[DOCUMENT PASSAGE]:

Hi Zeus. Yes, I will look around and see what I can find and try.

Right now I am using this chelated liquid soluble trace element mix. I've been using it for two months now and haven't noticed any deficiencies or issues, plants are doing great, so I would give it my thumbs up actually.
I target 0.55ppm of Fe weekly (split over two weekly doses) and get enough Mn,Cu and Zn with that dose as well, but it's just a bit too lean I think on Mo and B...perhaps - I am probably just nitpicking .

I dilute the trace in distilled water 1:7 in a 300 ml bottle and that will last about two months for both my 150L tanks.. the quart (946 ml) of the trace I bought @ 21.5 USD should then last for 26 x 300 ml bottles... or about 5 years!!  making the bottle price around 82 cents 

I guess, I could just add the Mo and B, that I think is missing, to the water mix.

Cheers,
Michael


----------



## Zeus. (16 Sep 2021)

Can you get NilocG Plantex CSM+B, when we did the IFC calculator I spent some time weighing up valve for money commercial ferts and NilocG range came out top, only problem with NilocG complete range is we cant get it in the UK which is the only reason I would recommend TNC complete which came second.

Not too bad $13 for 1lb 

NilocG Plantex CSM+B is on the IFC as well so you can use it to get the Fe ppm your after


----------



## MichaelJ (16 Sep 2021)

Zeus. said:


> Can you get NilocG Plantex CSM+B, when we did the IFC calculator I spent some time weighing up valve for money commercial ferts and NilocG range came out top, only problem with NilocG complete range is we cant get it in the UK which is the only reason I would recommend TNC complete which came second.


Hi @Zeus. Yup! I can totally get that here in the US - half a pound is $15.99 on Amazon ...


Zeus. said:


> NilocG Plantex CSM+B is on the IFC as well so you can use it to get the Fe ppm your after


Do you have a calculation that shows what you get of each element when targeting 0.5 ppm Fe ? (dumb question, I guess.. of course you do  )

[WHAT YOU WILL DO]:
- 1) In the fertilizer thread, how much did Michael pay for the quart of trace element mix?
- 2) Repeat the part of the fertilizer thread starting at "Right now I" and ending at "thumbs up actually.".
- 3) Using the fertilizer thread, explain why Zeus says he would recommend TNC complete.

Saved data entries
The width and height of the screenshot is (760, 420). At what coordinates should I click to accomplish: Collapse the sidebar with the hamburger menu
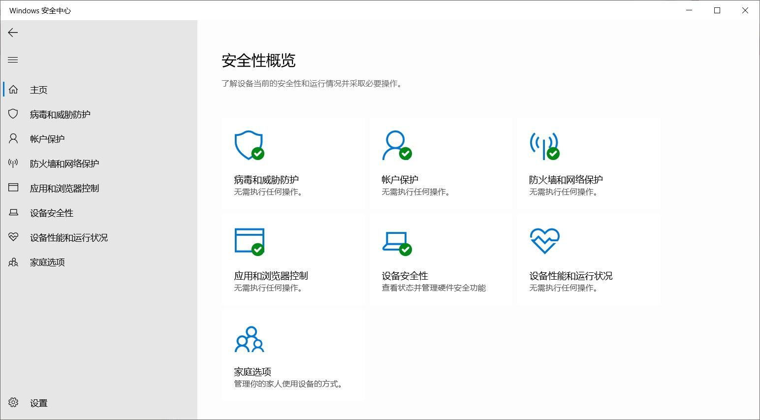(13, 60)
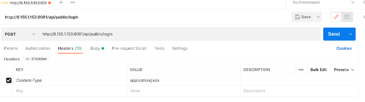Open the tab options three-dot menu
Screen dimensions: 365x102
pyautogui.click(x=73, y=2)
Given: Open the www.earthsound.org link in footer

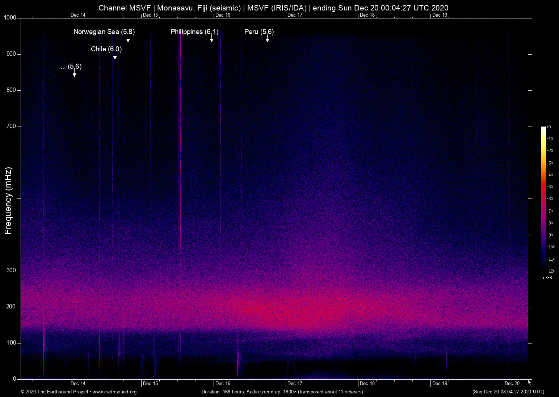Looking at the screenshot, I should click(114, 392).
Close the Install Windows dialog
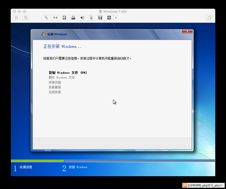Screen dimensions: 226x189 pos(187,31)
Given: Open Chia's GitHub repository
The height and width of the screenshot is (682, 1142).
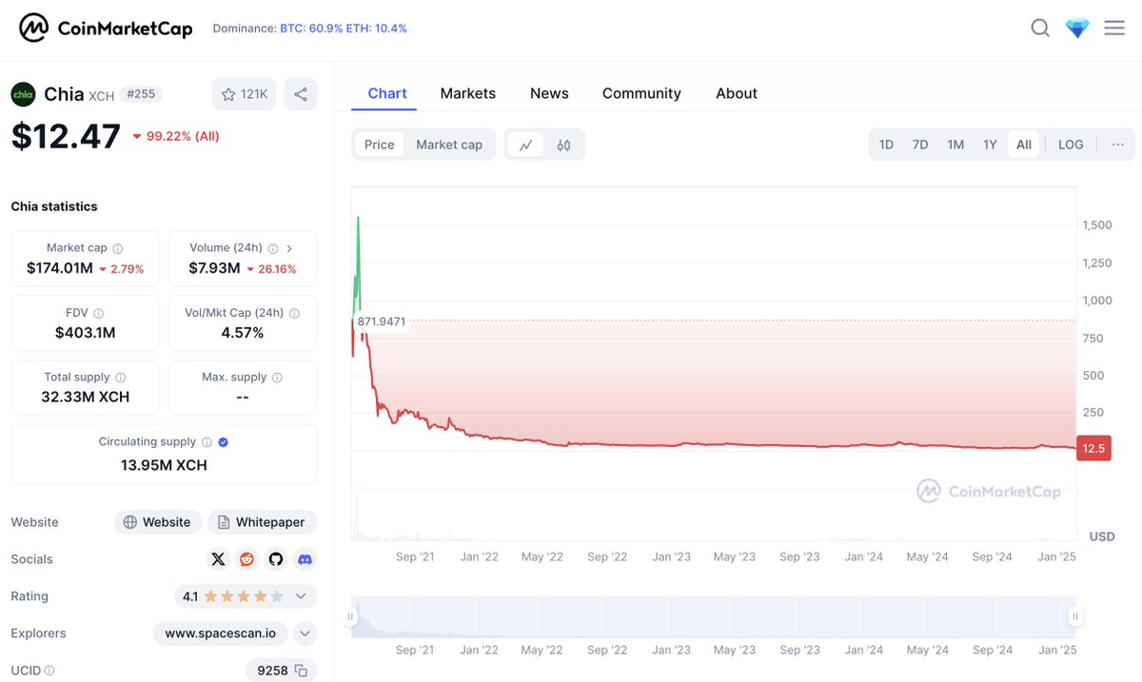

[SET OF ANSWERS]:
- 1) 21.5 USD

- 2)
Right now I am using this chelated liquid soluble trace element mix. I've been using it for two months now and haven't noticed any deficiencies or issues, plants are doing great, so I would give it my thumbs up actually.

- 3) When the IFC calculator was made, Zeus compared commercial fertilizers for value, and the NilocG range came out top. NilocG can't be bought in the UK, so he recommends TNC complete, which came second.